POINT OF VIEW
JULIAN BRANDTDie Tür war zugefallen, aber ich blieb stehen. Meine Hand lag immer noch auf der Klinke, und ich konnte das leise Klicken des Schlosses hören. Es war, als hätte das Geräusch eine Art Endgültigkeit besiegelt, die ich nicht akzeptieren wollte.
„Das kann nicht sein", dachte ich. Mein Kopf fühlte sich schwer an, und in meinem Brustkorb zog sich etwas zusammen, das sich wie ein Knoten anfühlte.

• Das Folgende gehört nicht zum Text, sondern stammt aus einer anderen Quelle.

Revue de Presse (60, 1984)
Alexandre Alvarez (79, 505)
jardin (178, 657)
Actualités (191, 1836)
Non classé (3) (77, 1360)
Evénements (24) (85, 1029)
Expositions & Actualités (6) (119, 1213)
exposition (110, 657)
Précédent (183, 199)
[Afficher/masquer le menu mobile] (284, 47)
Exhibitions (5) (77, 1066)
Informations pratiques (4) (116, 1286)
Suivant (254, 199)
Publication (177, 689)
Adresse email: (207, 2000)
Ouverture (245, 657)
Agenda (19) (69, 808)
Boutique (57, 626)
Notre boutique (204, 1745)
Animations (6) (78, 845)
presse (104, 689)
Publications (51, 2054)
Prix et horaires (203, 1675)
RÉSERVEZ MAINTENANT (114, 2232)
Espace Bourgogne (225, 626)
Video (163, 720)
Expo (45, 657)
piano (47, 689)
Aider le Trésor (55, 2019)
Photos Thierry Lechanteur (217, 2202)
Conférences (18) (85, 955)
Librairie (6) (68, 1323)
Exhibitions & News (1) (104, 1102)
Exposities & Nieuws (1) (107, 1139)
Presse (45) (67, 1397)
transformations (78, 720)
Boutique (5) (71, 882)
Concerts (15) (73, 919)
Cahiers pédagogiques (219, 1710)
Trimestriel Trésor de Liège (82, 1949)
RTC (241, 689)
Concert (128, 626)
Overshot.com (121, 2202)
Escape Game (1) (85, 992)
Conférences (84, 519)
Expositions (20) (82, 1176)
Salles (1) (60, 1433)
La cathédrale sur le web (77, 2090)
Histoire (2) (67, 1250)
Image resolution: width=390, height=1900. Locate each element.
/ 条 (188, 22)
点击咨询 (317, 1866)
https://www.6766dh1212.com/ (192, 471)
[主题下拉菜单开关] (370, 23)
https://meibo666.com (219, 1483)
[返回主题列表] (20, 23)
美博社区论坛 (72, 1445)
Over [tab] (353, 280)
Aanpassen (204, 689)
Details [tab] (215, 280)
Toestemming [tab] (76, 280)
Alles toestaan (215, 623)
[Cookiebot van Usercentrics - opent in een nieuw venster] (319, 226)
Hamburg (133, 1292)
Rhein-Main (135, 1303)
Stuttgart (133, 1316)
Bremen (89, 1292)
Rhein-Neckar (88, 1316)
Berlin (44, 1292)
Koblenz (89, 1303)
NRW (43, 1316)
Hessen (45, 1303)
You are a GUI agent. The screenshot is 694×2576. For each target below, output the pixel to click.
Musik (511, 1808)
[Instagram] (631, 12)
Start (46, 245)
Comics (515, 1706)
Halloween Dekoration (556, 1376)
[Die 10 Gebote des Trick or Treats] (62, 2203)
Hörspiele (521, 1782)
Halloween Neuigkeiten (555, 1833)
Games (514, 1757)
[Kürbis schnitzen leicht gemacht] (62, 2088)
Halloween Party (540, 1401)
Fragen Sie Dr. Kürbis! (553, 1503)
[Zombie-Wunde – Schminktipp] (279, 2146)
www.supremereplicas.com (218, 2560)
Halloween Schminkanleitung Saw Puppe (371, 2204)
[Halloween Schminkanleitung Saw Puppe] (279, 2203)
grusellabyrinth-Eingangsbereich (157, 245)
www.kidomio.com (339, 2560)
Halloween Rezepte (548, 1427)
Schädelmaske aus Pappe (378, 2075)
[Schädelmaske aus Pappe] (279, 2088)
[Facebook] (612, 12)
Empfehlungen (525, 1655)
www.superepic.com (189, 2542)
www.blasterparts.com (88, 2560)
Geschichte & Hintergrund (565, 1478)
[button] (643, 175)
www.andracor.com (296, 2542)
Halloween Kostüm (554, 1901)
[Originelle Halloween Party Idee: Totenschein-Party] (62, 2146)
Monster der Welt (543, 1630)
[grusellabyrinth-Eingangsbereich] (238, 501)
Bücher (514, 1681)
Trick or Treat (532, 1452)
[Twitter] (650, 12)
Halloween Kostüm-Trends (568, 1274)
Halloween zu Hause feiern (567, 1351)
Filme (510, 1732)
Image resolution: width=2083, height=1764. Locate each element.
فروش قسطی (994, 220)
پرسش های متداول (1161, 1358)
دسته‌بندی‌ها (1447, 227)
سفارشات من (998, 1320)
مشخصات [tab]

Alles in mir schrie, dass das gerade falsch war. Zu kurz, zu oberflächlich. Einfach nicht wir.
Ich schloss die Augen und versuchte, das Gefühl wegzudrücken. Aber es ging nicht. Der Gedanke, dass ich ihn jetzt so zurücklassen sollte – mit diesem nichts sagenden Abschied – schnürte mir die Kehle zu. Ich machte einen Schritt von der Tür weg, dann zwei. Mein Herz hämmerte, und meine Gedanken rasten. Ich wollte gehen, musste gehen – ich hatte mich schließlich verabschiedet. Aber... nein.
Ich konnte nicht.
Ich blieb abrupt stehen, drehte mich um und griff nach der Klinke. Mein Atem ging schneller, und ich öffnete die Tür wieder. Kai stand noch genau dort, wo ich ihn verlassen hatte. Er hatte den Kopf gesenkt, seine Schultern wirkten angespannt, als würde er gegen eine unsichtbare Last kämpfen.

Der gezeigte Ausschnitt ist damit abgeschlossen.